U.N. sets up 'bank' to ensure nuclear plants can get fuel
Saturday, December 4, 2010
After years of debate and a fundraising campaign launched by investor Warren Buffett, the U.N. atomic agency decided Friday to set up a $150 million uranium fuel "bank" aimed at slowing the spread of dangerous nuclear material around the globe.
The idea of such a bank has been floated for decades, but the concept took on new urgency with the development of Iran's nuclear program and the recent explosion of interest in nuclear energy.
The bank would guarantee the sale of fuel for countries' nuclear power plants, theoretically eliminating their need to develop it themselves. The same centrifuges used to prepare uranium for power plants can also be used to enrich it to higher, weapons-grade levels.
President Obama has touted the fuel bank, which will get $50 million from the U.S. government.

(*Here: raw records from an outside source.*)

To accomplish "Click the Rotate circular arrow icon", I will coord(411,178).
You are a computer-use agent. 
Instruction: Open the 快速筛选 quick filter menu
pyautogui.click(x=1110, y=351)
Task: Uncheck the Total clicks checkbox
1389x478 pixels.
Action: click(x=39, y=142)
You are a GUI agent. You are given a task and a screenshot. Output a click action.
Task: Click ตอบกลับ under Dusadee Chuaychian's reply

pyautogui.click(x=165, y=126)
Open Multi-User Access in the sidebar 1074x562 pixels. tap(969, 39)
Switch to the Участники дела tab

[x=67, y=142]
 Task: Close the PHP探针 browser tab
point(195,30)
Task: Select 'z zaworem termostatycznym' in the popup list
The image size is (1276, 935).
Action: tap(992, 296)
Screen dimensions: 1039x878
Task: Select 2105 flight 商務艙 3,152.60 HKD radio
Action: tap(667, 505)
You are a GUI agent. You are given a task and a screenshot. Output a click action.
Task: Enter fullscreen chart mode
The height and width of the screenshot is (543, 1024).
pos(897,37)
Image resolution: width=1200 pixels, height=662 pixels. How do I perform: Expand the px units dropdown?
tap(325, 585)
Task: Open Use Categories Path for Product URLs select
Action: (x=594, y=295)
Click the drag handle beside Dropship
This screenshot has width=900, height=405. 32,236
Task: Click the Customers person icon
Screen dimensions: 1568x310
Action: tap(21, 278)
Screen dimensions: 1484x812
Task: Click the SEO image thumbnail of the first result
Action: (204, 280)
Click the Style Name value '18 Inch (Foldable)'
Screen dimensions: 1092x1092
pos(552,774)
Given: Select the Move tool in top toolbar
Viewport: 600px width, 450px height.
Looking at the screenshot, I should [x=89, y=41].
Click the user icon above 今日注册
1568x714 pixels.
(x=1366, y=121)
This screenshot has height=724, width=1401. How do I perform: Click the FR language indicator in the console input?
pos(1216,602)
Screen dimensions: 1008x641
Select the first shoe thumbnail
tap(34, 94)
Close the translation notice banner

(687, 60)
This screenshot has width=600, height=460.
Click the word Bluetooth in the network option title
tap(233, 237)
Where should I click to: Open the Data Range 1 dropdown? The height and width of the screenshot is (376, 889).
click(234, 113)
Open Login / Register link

"This is a breakthrough in global cooperation to enable peaceful uses of nuclear energy while reducing the risks of proliferation and catastrophic terrorism," said former U.S. senator Sam Nunn, co-chairman of the Nuclear Threat Initiative, a private group that played a key role in getting the bank off the ground.
Although more guarded, academic experts said the bank was a positive step at a time of rising fears of nuclear proliferation.
"The bank is not a guarantee against the risk some countries might choose to proliferate," said Lawrence Scheinman of the James Martin Center for Nonproliferation Studies. "But the fewer the countries that have capacity to enrich [uranium] in the first place, the lower the prospect is they will be able to weaponize."
Nations on the Board of Governors of the International Atomic Energy Agency voted 28-0 to approve the bank, with six abstentions and one country absent.
The fuel bank, in essence, will ensure the sale of uranium for power plants to countries that are in good standing with the U.N. energy watchdog. The new institution is meant to be a backup in case countries face a cutoff from commercial suppliers.
A senior U.S. official said the bank was not likely to prompt Iran to alter its nuclear program, which is widely suspected of being aimed at developing weapons, a charge Tehran denies.
"But it does undercut their argument that they need to have an indigenous [uranium] enrichment program because they can't be confident they can rely on" outside suppliers of fuel, the official said, speaking on the condition of anonymity.
The fuel bank project got going in 2006 after Nunn approached Buffett with the idea. Buffett pledged $50 million, on the condition that governments kick in $100 million. That total was reached last year, with donations from the United States, the European Union, Kuwait, Norway and the United Arab Emirates.